──────── Listed entries ────────
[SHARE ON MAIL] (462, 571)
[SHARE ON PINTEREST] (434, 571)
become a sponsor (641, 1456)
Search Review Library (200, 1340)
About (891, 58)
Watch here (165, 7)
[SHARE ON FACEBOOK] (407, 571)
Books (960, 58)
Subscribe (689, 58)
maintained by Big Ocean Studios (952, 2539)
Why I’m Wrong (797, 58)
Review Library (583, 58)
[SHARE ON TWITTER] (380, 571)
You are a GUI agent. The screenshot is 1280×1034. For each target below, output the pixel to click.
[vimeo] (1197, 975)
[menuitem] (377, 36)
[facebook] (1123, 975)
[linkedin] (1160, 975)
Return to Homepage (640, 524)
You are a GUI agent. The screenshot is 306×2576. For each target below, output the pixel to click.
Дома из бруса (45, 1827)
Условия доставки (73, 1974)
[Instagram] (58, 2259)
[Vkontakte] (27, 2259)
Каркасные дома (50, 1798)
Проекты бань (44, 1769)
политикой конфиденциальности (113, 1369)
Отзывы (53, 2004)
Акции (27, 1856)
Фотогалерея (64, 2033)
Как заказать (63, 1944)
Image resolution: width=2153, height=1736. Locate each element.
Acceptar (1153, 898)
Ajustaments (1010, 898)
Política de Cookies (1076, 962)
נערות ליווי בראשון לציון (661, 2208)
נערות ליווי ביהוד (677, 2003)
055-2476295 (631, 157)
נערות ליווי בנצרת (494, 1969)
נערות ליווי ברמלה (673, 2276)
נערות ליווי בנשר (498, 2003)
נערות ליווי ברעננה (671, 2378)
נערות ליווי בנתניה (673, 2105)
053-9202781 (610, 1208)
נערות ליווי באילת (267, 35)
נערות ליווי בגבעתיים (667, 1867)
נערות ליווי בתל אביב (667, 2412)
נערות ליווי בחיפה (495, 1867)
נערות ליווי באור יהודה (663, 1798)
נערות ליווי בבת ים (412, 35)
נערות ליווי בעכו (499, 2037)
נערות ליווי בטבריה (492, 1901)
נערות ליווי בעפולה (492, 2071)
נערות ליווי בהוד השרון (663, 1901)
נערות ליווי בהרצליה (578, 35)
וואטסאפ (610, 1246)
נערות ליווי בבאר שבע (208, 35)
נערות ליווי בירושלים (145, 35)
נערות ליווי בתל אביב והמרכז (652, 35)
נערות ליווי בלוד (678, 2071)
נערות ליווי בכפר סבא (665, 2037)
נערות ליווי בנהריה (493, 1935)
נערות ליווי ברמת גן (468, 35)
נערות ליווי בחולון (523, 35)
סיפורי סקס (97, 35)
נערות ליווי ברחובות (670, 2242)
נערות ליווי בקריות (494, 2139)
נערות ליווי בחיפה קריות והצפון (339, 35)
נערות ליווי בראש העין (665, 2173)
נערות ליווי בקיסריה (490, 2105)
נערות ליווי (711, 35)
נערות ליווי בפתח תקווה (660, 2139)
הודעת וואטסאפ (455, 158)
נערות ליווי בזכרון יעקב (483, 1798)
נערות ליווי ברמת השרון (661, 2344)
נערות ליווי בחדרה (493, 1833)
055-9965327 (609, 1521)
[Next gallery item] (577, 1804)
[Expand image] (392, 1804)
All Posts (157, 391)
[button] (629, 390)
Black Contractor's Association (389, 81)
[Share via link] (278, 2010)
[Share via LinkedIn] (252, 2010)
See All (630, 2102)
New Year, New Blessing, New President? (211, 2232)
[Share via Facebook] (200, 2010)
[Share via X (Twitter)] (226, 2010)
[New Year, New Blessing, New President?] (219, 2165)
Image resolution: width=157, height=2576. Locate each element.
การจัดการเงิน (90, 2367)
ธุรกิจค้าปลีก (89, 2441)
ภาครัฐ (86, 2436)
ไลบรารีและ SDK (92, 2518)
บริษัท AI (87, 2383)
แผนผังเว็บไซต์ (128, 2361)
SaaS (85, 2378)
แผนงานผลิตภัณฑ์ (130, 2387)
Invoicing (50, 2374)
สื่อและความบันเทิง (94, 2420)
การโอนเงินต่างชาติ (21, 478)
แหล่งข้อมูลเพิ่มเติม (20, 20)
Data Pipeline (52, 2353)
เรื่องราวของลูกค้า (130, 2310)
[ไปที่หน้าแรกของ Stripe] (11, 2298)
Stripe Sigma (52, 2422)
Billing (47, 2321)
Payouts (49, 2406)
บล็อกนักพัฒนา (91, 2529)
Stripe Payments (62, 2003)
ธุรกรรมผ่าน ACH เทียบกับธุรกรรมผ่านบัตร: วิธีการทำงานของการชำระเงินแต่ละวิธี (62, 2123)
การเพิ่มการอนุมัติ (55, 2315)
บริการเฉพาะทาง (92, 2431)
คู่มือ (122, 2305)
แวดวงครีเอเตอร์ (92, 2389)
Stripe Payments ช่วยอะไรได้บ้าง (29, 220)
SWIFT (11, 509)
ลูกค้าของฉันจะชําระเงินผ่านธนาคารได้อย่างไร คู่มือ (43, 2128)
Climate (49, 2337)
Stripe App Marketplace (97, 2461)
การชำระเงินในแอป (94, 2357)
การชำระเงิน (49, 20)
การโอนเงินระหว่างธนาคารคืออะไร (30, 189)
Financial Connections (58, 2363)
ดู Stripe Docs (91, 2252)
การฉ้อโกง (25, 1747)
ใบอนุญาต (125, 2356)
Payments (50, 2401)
────────
What you have to do:
Using the entries above, repeat only the lines from the one containing "נערות ליווי ברעננה (671, 2378)" through the one containing "Image resolution: width=157, height=2576.", end lines included.

Solution to the problem:
נערות ליווי ברעננה (671, 2378)
נערות ליווי בנתניה (673, 2105)
053-9202781 (610, 1208)
נערות ליווי באילת (267, 35)
נערות ליווי בגבעתיים (667, 1867)
נערות ליווי בתל אביב (667, 2412)
נערות ליווי בחיפה (495, 1867)
נערות ליווי באור יהודה (663, 1798)
נערות ליווי בבת ים (412, 35)
נערות ליווי בעכו (499, 2037)
נערות ליווי בטבריה (492, 1901)
נערות ליווי בעפולה (492, 2071)
נערות ליווי בהוד השרון (663, 1901)
נערות ליווי בהרצליה (578, 35)
וואטסאפ (610, 1246)
נערות ליווי בבאר שבע (208, 35)
נערות ליווי בירושלים (145, 35)
נערות ליווי בתל אביב והמרכז (652, 35)
נערות ליווי בלוד (678, 2071)
נערות ליווי בכפר סבא (665, 2037)
נערות ליווי בנהריה (493, 1935)
נערות ליווי ברמת גן (468, 35)
נערות ליווי בחולון (523, 35)
סיפורי סקס (97, 35)
נערות ליווי ברחובות (670, 2242)
נערות ליווי בקריות (494, 2139)
נערות ליווי בחיפה קריות והצפון (339, 35)
נערות ליווי בראש העין (665, 2173)
נערות ליווי בקיסריה (490, 2105)
נערות ליווי (711, 35)
נערות ליווי בפתח תקווה (660, 2139)
הודעת וואטסאפ (455, 158)
נערות ליווי בזכרון יעקב (483, 1798)
נערות ליווי ברמת השרון (661, 2344)
נערות ליווי בחדרה (493, 1833)
055-9965327 (609, 1521)
[Next gallery item] (577, 1804)
[Expand image] (392, 1804)
All Posts (157, 391)
[button] (629, 390)
Black Contractor's Association (389, 81)
[Share via link] (278, 2010)
[Share via LinkedIn] (252, 2010)
See All (630, 2102)
New Year, New Blessing, New President? (211, 2232)
[Share via Facebook] (200, 2010)
[Share via X (Twitter)] (226, 2010)
[New Year, New Blessing, New President?] (219, 2165)
Image resolution: width=157, height=2576. Locate each element.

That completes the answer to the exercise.